House Democrats passed a bill this week to send millions of Americans $2,000 direct-aid payments. Donald Trump has repeatedly endorsed the idea. And yesterday, Senate Majority Leader Mitch McConnell (R-Ky.) unveiled a bill in his chamber that would deliver on the popular goal.
But the Kentucky Republican first intends to add a couple of poison pills.
[McConnell] unveiled a bill that combines Trump's three demands — it boosts the payments to $2,000, repeals an internet liability law known as Section 230 and sets up a commission to investigate the election. "This week, the Senate will begin a process to bring these three priorities into focus," he said.
According to the text of the new legislation, circulated late yesterday by a Democratic leadership aide, McConnell has effectively drafted a ransom note: senators can vote on the increased direct-aid payments, but only if he can add unrelated provisions that would make Donald Trump happy.
One would establish an 18-member congressional commission to investigate election fraud that did not occur in reality. The other would eliminate Section 230 of the 1996 Communications Decency Act, which protects online companies from being sued into oblivion. (Imagine a landscape in which people could sue Facebook, for example, if they felt libeled by something someone had written about them.)
To be sure, there's room for a credible debate about possible reforms to the existing Section 230 policy, but that would take time and careful consideration. Because Twitter hurt Donald Trump's feelings, Republicans prefer to simply scrap the provision altogether, without pesky hearings or serious efforts at policymaking, tacking it on to an unrelated proposal.
This is not some kind of clumsy attempt at a compromise, with McConnell trying to trade a conservative goal for a progressive one. Rather, this is intended as sabotage: the Senate Republican leadership wants to kill the $2,000 checks, and they see these poison pills as the most convenient way to make the popular idea go away.
Senate Minority Leader Chuck Schumer (D-N.Y.) called it a "cynical gambit," which is an entirely accurate summary. McConnell is reluctant to simply ignore the direct-aid proposal -- in part because Trump keeps voicing support for the measure, and in part because it would affect next week's Senate runoff elections in Georgia -- and he sees these poison pills are a more convenient way to reach his goal.
There is, of course, a more direct approach: McConnell could simply bring the House's CASH Act (the "Caring for Americans With Supplemental Help Act") to the Senate floor. It'd need 60 votes to advance, and by accounts, the bill isn't close to clearing that threshold, at least not yet.
But this route would leave Republicans responsible for killing a popular idea, touted by, among others, their own party's president. McConnell clearly prefers the more cynical approach that would have the same effect, but would make it easier for GOP senators to pretend failure wasn't their fault.
For his part, Sen.
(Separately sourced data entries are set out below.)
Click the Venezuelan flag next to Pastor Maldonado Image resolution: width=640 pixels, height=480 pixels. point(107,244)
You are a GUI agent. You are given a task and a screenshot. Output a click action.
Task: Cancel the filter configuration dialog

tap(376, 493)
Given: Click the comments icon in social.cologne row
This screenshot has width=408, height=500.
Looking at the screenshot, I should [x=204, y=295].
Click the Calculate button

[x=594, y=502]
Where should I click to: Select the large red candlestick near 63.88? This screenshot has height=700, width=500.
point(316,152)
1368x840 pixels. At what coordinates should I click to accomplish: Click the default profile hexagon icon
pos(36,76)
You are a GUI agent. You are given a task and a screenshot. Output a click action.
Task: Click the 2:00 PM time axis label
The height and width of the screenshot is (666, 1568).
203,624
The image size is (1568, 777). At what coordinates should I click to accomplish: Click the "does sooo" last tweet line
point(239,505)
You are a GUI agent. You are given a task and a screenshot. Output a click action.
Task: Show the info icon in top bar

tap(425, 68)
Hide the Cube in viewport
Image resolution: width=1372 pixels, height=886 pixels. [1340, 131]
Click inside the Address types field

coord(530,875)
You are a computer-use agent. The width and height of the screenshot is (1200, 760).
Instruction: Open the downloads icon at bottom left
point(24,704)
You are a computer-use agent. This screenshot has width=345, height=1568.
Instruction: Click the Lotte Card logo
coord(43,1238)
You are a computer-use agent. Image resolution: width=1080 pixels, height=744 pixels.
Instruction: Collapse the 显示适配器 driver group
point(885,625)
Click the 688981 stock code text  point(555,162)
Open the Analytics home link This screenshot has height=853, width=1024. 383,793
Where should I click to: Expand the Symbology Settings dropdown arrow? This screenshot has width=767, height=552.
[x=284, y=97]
Bernie Sanders (I-Vt.), the chamber's most enthusiastic proponent of $2,000 direct-aid checks, intends to delay a vote on overriding the president's veto of defense spending, insisting that senators can fund the military after they consider the economic-relief measure. The Vermont's senator's plan would, among other things, likely interfere with senators' holiday plans this week.
The current Congress expires this weekend, and any unresolved bills would die when the clock runs out. Tick tock.